We maintain there is no one honest among the leadership of Santee Cooper – South Carolina’s spectacularly failed government-run energy utility. But members of the S.C. General Assembly have repeatedly told us they felt the one person they could trust at the agency was one of their former colleagues, Mike Baxley.
Baxley, 63, serves as Santee Cooper’s No. 3 executive – behind the two high-priced, out-of-state leaders the agency’s governing board tapped to manage it last year. From his perch, Baxley oversees the agency’s legal and public affairs divisions.
Or at least he did …
Santee Cooper has reportedly fired Baxley, sources familiar with the decision tell this news outlet.
What prompted the hammer to fall? It is not immediately clear … but word of the rumored termination was racing through legislative circles on Tuesday afternoon. The news about Baxley further enraged state lawmakers – who are incensed at the utility in the aftermath of its duplicitous meddling during a recent emergency session of the S.C. General Assembly.
“(He was) the only truthful (one),” a ranking member of the S.C. House of Representatives told us, referring to the agency’s management team.
Meanwhile a state senator familiar with the situation told us Baxley was “Santee Cooper’s lone honest broker.”
Is that so, though?
Again, we cannot argue in good faith that Baxley – or anyone else employed in an executive position by this debt-addled, atrociously managed, truth-averse bureaucracy – deserves to remain employed.
Remember, this is an agency that willfully misled the state as to its involvement in NukeGate – the botched construction of a pair of since-abandoned nuclear reactors at the V.C. summer generating station in Jenkinsville, S.C. The collapse of this project has left South Carolina ratepayers holding the bag to the tune of nearly $10 billion – all for a facility that will never produce a single watt of energy.
Compounding the situation?

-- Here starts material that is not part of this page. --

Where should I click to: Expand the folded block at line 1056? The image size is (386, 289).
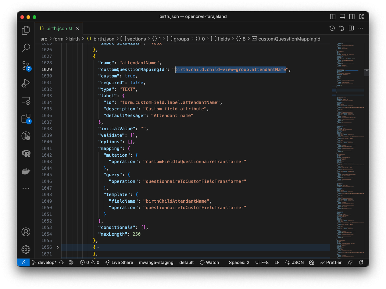57,247
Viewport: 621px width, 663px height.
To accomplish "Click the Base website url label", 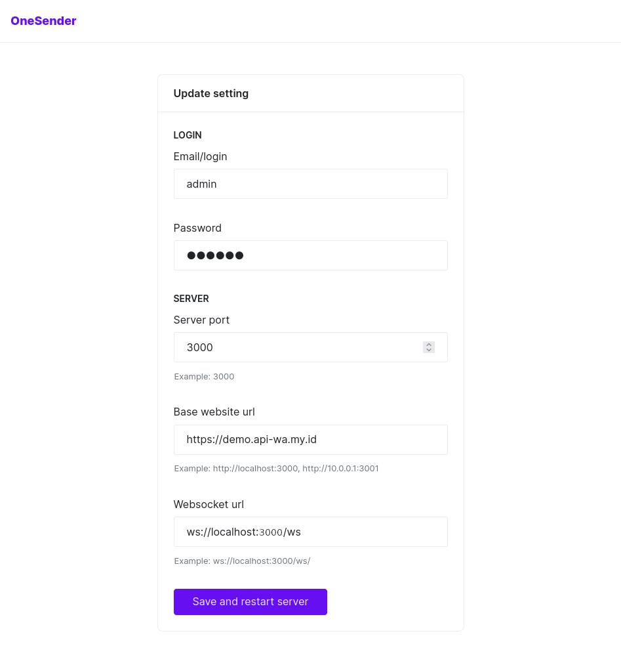I will (214, 412).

Santee Cooper’s ongoing tone-deafness in response to the debacle … as well as its chronic deception in dealing with lawmakers and the public.

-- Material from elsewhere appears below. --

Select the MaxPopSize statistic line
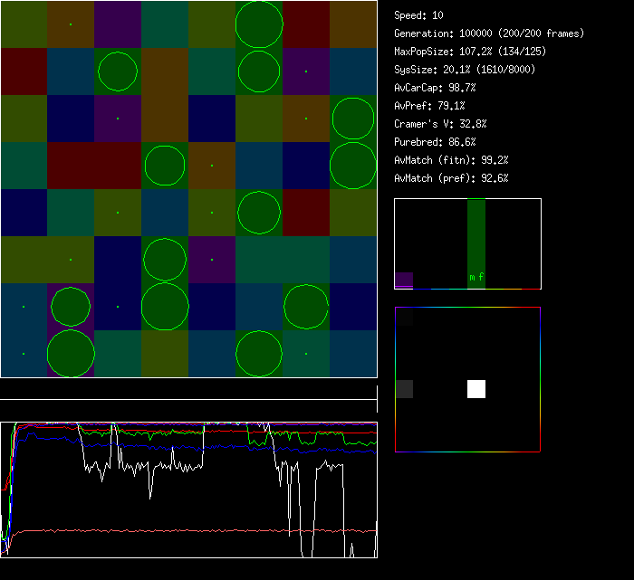Viewport: 634px width, 580px height. (469, 52)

But Baxley – a former member of the S.C. House of Representatives who went on to become a circuit court judge – was regarded by lawmakers as someone with whom they could at least have productive conversations. Someone they trusted to negotiate in good faith.
Unlike the rest of the utility’s leadership …
Baxley, a native of Hartsville, S.C., represented S.C. House District 65 from 1986-1998. In 2000, he was elected by his former colleagues as a judge in the S.C. fourth judicial circuit. He joined Santee Cooper shortly after his retirement from the bench in 2014.